§ What to produce
Please reproduce every row below, character for character.

§ Supplied data

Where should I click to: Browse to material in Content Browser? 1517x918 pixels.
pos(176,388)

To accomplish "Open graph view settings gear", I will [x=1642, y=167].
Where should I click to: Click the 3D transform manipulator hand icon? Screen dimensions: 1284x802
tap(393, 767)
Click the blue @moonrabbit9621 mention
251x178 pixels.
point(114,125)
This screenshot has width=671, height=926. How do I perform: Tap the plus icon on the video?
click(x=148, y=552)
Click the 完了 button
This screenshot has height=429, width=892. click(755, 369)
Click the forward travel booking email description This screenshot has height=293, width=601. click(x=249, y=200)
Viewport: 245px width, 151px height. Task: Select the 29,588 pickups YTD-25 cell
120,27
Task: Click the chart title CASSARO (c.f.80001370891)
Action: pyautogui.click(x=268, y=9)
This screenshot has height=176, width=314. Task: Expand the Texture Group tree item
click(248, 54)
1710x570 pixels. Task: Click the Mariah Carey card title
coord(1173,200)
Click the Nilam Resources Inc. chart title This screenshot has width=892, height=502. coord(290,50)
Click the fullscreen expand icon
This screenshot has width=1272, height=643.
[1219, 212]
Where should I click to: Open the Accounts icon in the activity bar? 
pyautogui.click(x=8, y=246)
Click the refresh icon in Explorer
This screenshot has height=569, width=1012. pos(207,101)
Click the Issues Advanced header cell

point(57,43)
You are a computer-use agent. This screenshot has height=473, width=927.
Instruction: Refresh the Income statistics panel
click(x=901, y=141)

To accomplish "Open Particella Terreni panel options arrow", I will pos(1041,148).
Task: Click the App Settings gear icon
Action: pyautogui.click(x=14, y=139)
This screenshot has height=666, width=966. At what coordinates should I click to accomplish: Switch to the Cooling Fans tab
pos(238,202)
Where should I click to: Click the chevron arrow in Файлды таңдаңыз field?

§ The solution
Where should I click to: Browse to material in Content Browser? 1517x918 pixels.
pos(176,388)

To accomplish "Open graph view settings gear", I will [x=1642, y=167].
Where should I click to: Click the 3D transform manipulator hand icon? Screen dimensions: 1284x802
tap(393, 767)
Click the blue @moonrabbit9621 mention
251x178 pixels.
point(114,125)
This screenshot has width=671, height=926. How do I perform: Tap the plus icon on the video?
click(x=148, y=552)
Click the 完了 button
This screenshot has height=429, width=892. click(755, 369)
Click the forward travel booking email description This screenshot has height=293, width=601. click(x=249, y=200)
Viewport: 245px width, 151px height. Task: Select the 29,588 pickups YTD-25 cell
120,27
Task: Click the chart title CASSARO (c.f.80001370891)
Action: pyautogui.click(x=268, y=9)
This screenshot has height=176, width=314. Task: Expand the Texture Group tree item
click(248, 54)
1710x570 pixels. Task: Click the Mariah Carey card title
coord(1173,200)
Click the Nilam Resources Inc. chart title This screenshot has width=892, height=502. coord(290,50)
Click the fullscreen expand icon
This screenshot has width=1272, height=643.
[1219, 212]
Where should I click to: Open the Accounts icon in the activity bar? 
pyautogui.click(x=8, y=246)
Click the refresh icon in Explorer
This screenshot has height=569, width=1012. pos(207,101)
Click the Issues Advanced header cell

point(57,43)
You are a computer-use agent. This screenshot has height=473, width=927.
Instruction: Refresh the Income statistics panel
click(x=901, y=141)

To accomplish "Open Particella Terreni panel options arrow", I will pos(1041,148).
Task: Click the App Settings gear icon
Action: pyautogui.click(x=14, y=139)
This screenshot has height=666, width=966. At what coordinates should I click to accomplish: Switch to the Cooling Fans tab
pos(238,202)
Where should I click to: Click the chevron arrow in Файлды таңдаңыз field?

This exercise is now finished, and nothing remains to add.